10−89【解決策5】



◇解決策5◇


 気付いてしまった。

 怖かったんだ……大勢の命を背負う事が。

 失敗したら失われてしまう、死んでしまう。


 責任なんて言葉じゃ表せないほどの、重圧。

 決して軽くはない、十万人以上の生命。


 塔の村の責任者となった時点で、背負う事を考えていた。

 【豊穣の村アイズレーン】の村民だけなら、身内で済む数ならどうという事はないと勝手に感じていた。

 でも違う。命は同じ……等しい存在だ。

 一人で背負い込む必要はないと、ミーティアにもアイシアに言われた。


 俺は一人で、孤独にやろうとしていたのだろうか。

 そんなつもりはないと言い聞かせて、“信頼はしても信用はするな”、“言葉を尽くしても心は尽くすな”……そんな精神で、他人に心を預けることをしてこなかったのかも知れない。

 今までの俺は――誰も信じてなかったのだろうか。




「俺は――きっと怖かったんだ……誰かの思いを背負うのが、命を背負うのが」


 もう既に、誰かの命を奪った自分だからこそ。

 勝手な思いを抱いてはいけないのだと。

 塔の村の全てを背負い、守っていく……そんな思い上がりを、自分自身で気付かずに鎖に変えて、縛り上げていた。


「皆そうよ、ミオだけじゃないわ。私も……アイシアも、でも」


 ミーティアの言葉にアイシアはうなずき。


「うん。あたしたちは、独りじゃないんだから。頼りはないかもだけどね、えへへ」


 アイシアは笑う。

 そんな事はない、ないさそんな事は。

 俺がどれがけ皆に助けられたか……


 二人の言葉を聞き、セリスが。


「力を持った者だからこそ、抱え込むものも大きくなる……ミオは特に、女神様からの恩恵をその身に受けている。だからこそ、自分が追い込まれていたことに気付かない」


「追い込まれて……」


 心が、身体が悲鳴を上げる。

 涙が出せないのに、視界がゆがむ。


「……もっと話して?ミオが思ってる事、やりたい事、全部全部、私たちがいるよ?」


「そうだよ、皆で解決していこ?」


「ええ、二人が言っているように。その為に私は……戻ってきたんだから」


 パチンとウインクをして、セリスは自信有りげに宣言する。

 その為に?俺はただ、無闇矢鱈むやみやたらに公国に抵抗して、数を持って来たのだと思ってた……実際は違うのか?


 そんな俺たち四人を、少し遠目から見ていた人物が。


「……ねぇ、そろそろこんな場所じゃなくて会議室に移動しない?立ち話で出来ることじゃあないでしょう??」


「「「あ」」」


「ふふっ、そうね!行きましょう」


 重くなった空気を変えるように、クラウ姉さんが言葉にしてくれた。

 その言葉通り、こんな塔の入口で話すような事じゃないよな。





 私以外、皆が塔の階段を上がっていく。

 最後尾の弟の背中が少し寂しそうで、けれども何か、荷を下ろしたような安堵感があるような、そんなふうに見えて。

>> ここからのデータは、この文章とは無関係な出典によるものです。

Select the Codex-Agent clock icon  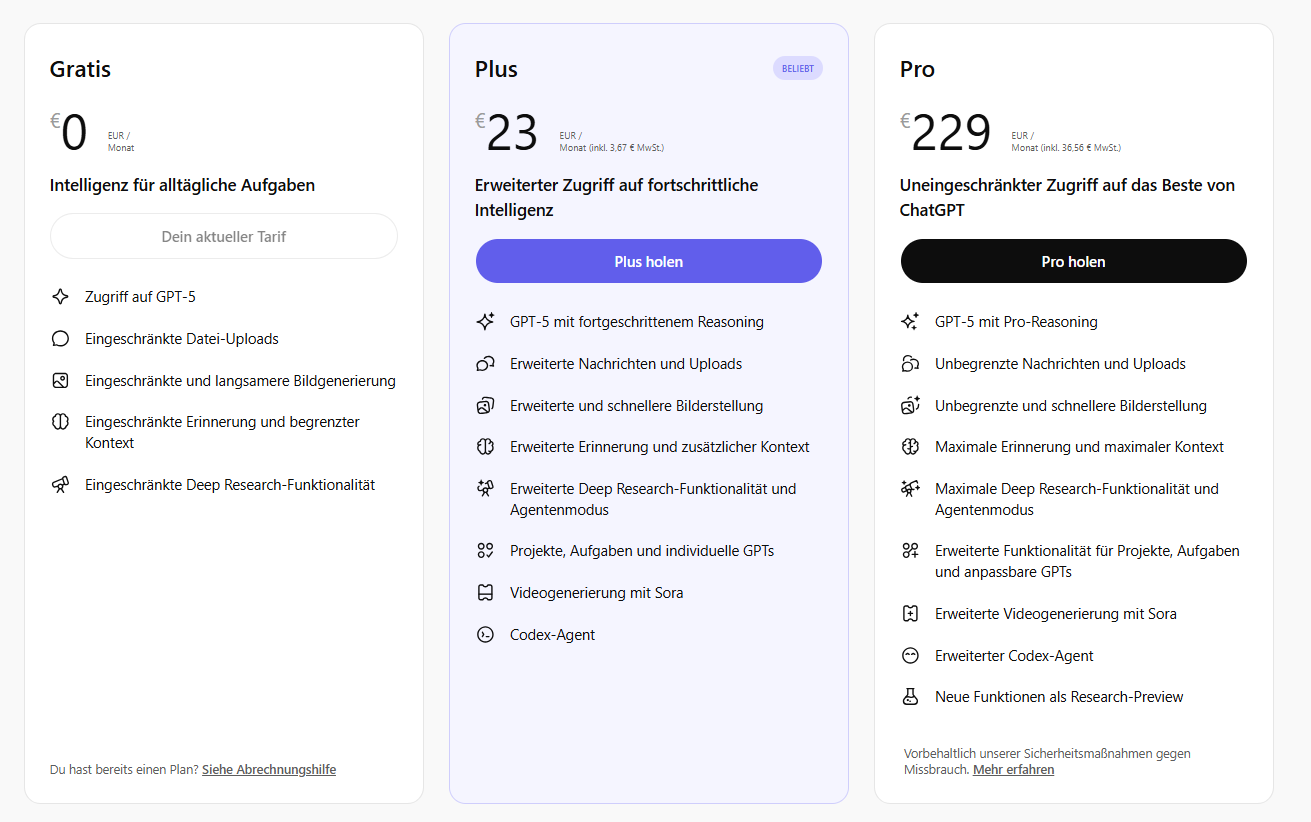click(486, 634)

「……気付かなかった。ミオが……重荷に耐えかねて、あそこまで悩んでいたなんて」


 ミオが生まれて十六年。

 私が一番の理解者だと、隣にいられる存在だと自負していた。

 だけど、気付けなかった……アイシアもミーティアもセリスですら気付けた弟の機微を、姉の私は……

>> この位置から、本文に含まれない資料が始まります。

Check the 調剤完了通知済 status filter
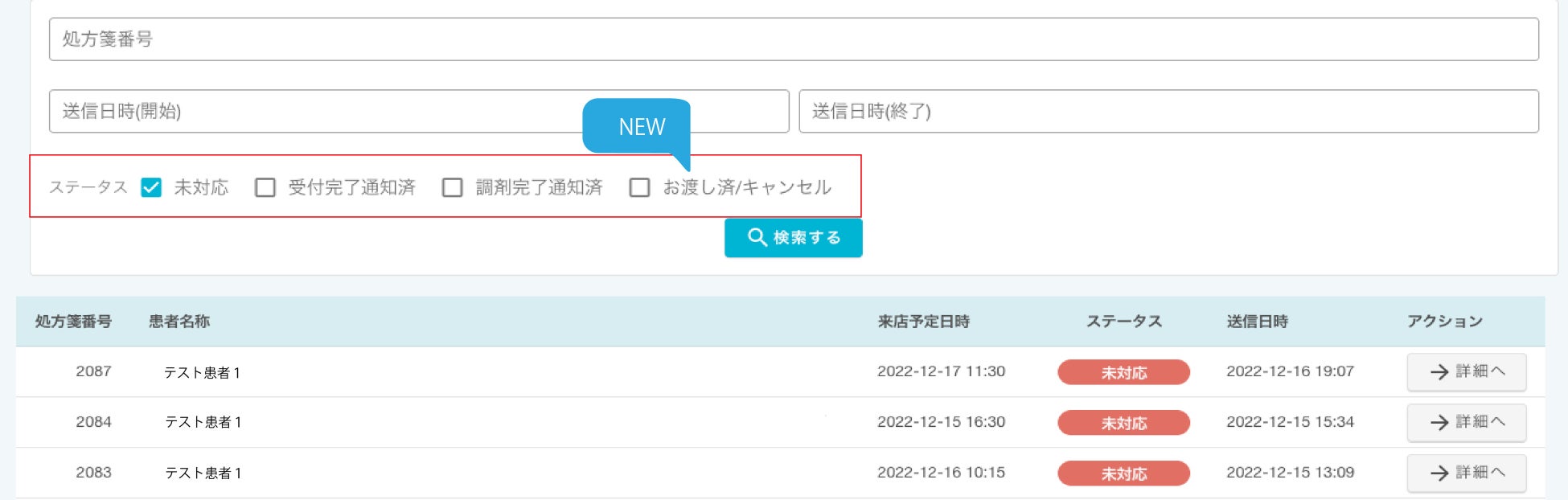Viewport: 1568px width, 500px height. click(453, 187)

「いつの間にか、武邑たけむらくんとして見ていたのかしら」


 あれだけ、ミオはミオだとクラウはクラウなのだと言っておきながら。

 情けない。不甲斐ない。これでは姉失格だ。


「しっかり見てるのね……二人は」


 ミオの隣に並ぶ二人に、嫉妬に似た感覚を胸に刺して。

 私も、気を引き締めて後ろを追うのだった。